Rely on CI systems to push failure events to Claude Ops via the inbound webhook endpoint.

  • Good, because it eliminates polling — the agent only acts when notified, reducing idle API calls
  • Good, because ADR-0024 is already proposed and handles arbitrary alert payloads
  • Bad, because it requires each CI system to be configured to POST to Claude Ops, which is an external dependency not currently in place
  • Bad, because it solves the delivery problem but not the diagnosis and fix problem — ADR-0024 routes alerts to investigation sessions but has no concept of provider auto-discovery or PR-based correction
  • Bad, because it is reactive only; a CI failure that never produces a webhook alert (misconfigured hook, network partition) remains invisible
  • Neutral, because this option and the chosen option are complementary: webhooks could also trigger CI investigations in addition to proactive polling

Human-Triggered Investigation

No autonomous CI monitoring; operators paste failure context into an ad-hoc session.

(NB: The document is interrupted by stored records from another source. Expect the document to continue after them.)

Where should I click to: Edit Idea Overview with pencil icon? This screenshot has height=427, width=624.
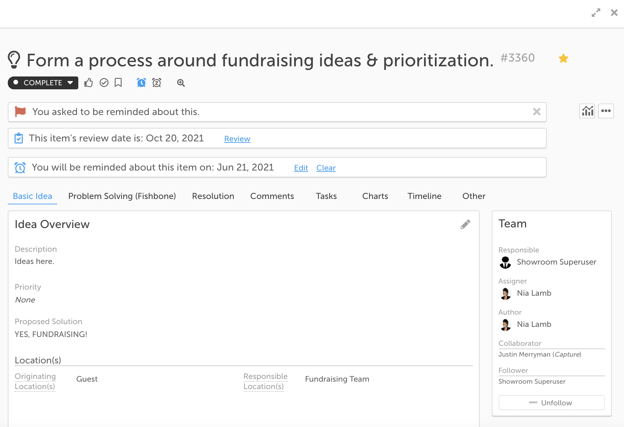[x=465, y=224]
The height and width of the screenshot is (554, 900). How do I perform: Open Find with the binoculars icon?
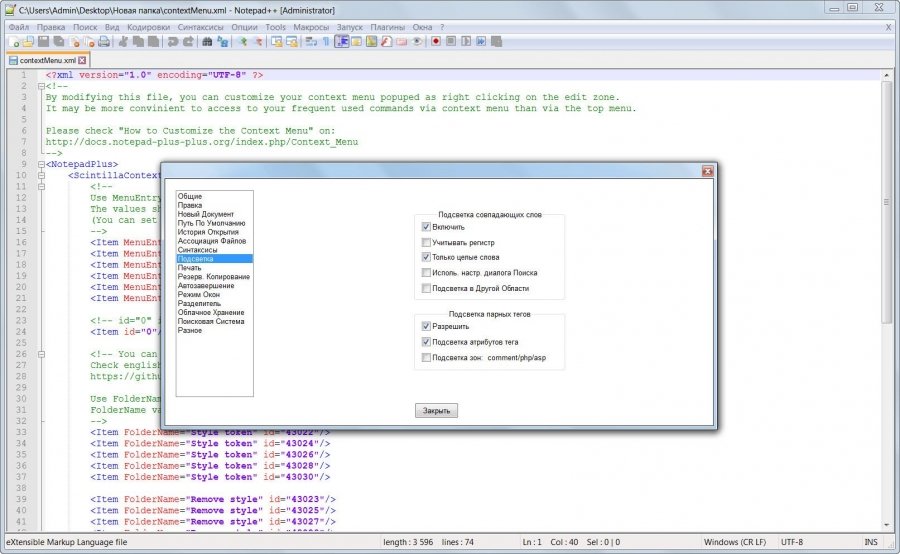tap(206, 42)
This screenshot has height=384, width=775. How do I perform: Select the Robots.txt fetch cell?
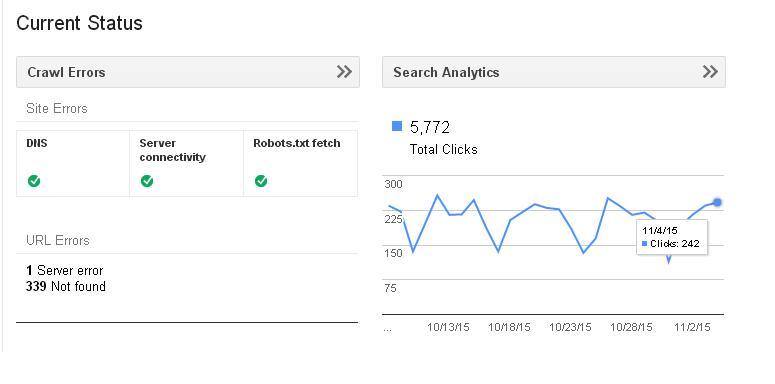(300, 164)
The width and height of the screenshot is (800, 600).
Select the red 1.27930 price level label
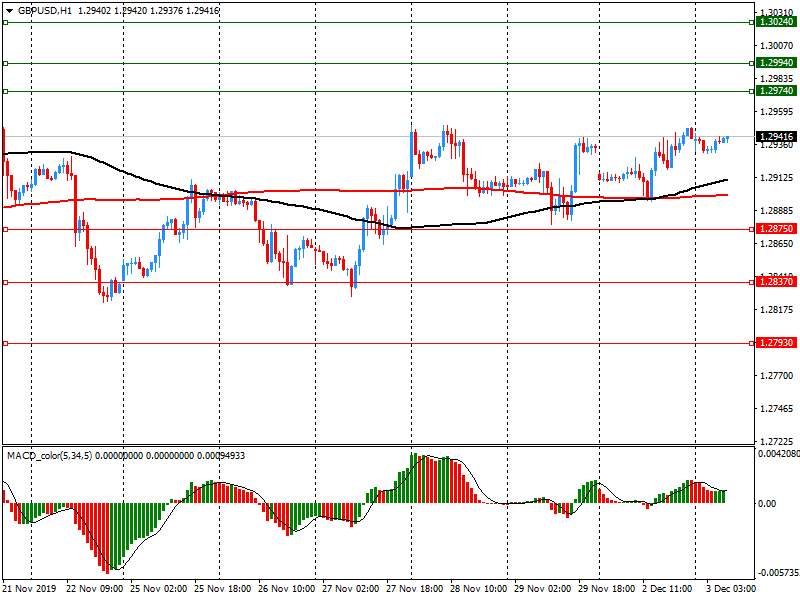point(776,343)
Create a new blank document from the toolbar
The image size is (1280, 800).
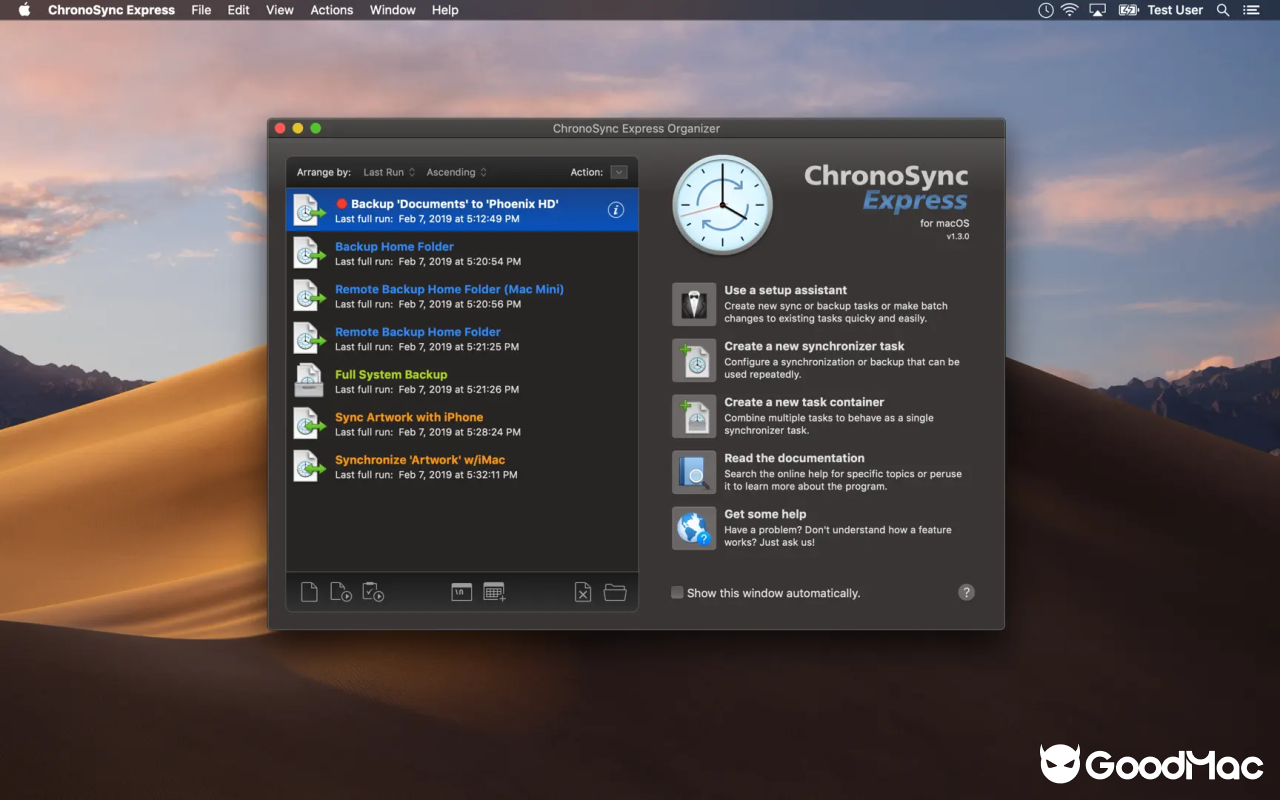(x=309, y=591)
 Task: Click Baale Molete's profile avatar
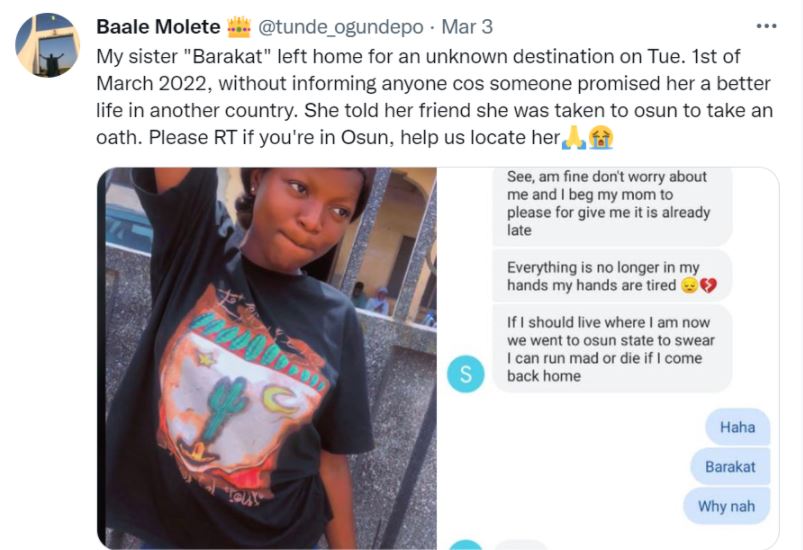click(47, 45)
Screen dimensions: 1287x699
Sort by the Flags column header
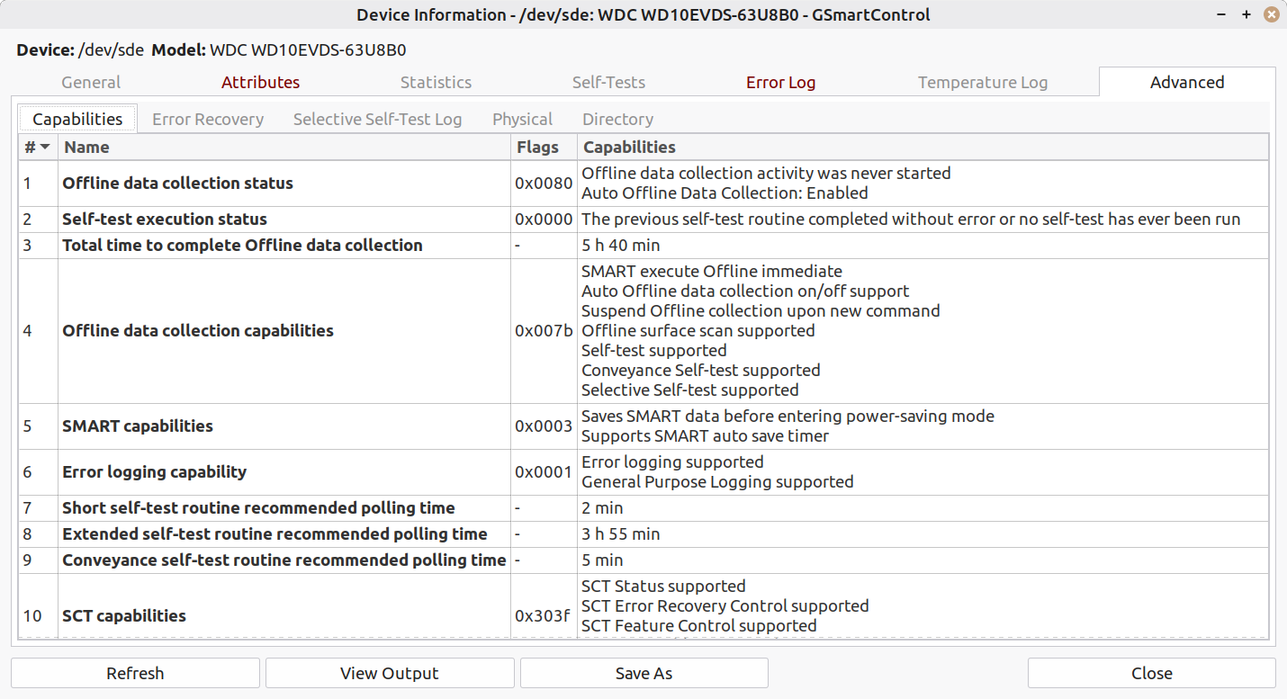tap(543, 147)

  • Good, because it requires no new agent capabilities at all
  • Good, because human judgment filters every investigation before the agent acts
  • Bad, because it requires an operator to notice the failure, copy the context, and manually invoke the agent — eliminating the value of automated monitoring
  • Bad, because it doesn't close the CI blind spot; it just moves the detection burden to a human
  • Bad, because it scales poorly: a busy repo with frequent CI failures requires frequent manual intervention

Architecture Diagram

More Information

  • ADR-0001 (Tiered Model Escalation): CI failure diagnosis requires Tier 3 reasoning; CI status observation is Tier 1.
  • ADR-0005 (Mounted Repo Extension Model): The CI check applies to all mounted repos under /repos/, using the same discovery scan that builds the repo map.
  • ADR-0018 (PR-Based Config Changes): This ADR extends the PR workflow to cover code fixes in addition to config drift. The safety model (PR-as-gate, no merging) is unchanged.
  • ADR-0019 (MCP Server for Git Provider Interface): The claudeops mcp-server wraps GitHub and Gitea. GitLab, Forgejo, and Codeberg currently fall through to CLI/curl. Future work may extend the MCP server to cover these providers.
  • ADR-0022 (Skills-Based Tool Orchestration): The git-pr skill handles tool selection for PR creation; this ADR adds a provider auto-discovery pre-step that feeds into that skill.
  • ADR-0023 (AllowedTools Tier Enforcement): CI polling (read-only API calls) is permitted at Tier 1. PR creation remains Tier 2+ with create_pr gated at Tier 3 for code fixes.
  • ADR-0024 (Inbound Webhook Alert Ingestion): Webhooks and CI polling are complementary. A CI system could push failures via the inbound webhook in addition to the proactive polling defined here.
  • New env vars required: GITLAB_TOKEN, CODEBERG_TOKEN (or reuse GITEA_TOKEN for Forgejo-compatible instances). Operators must set the appropriate token for each provider their repos use. Missing tokens cause graceful skip, not failure.
  • Scope rule update: git-pr.md MUST be updated to remove checks/*.md and playbooks/*.md from the denied paths list. The Never Allowed rule in tier prompts MUST be updated to read "Directly modify inventory files, playbooks, Helm charts, or Dockerfiles on running hosts" — making explicit that this applies to in-place edits, not PR proposals.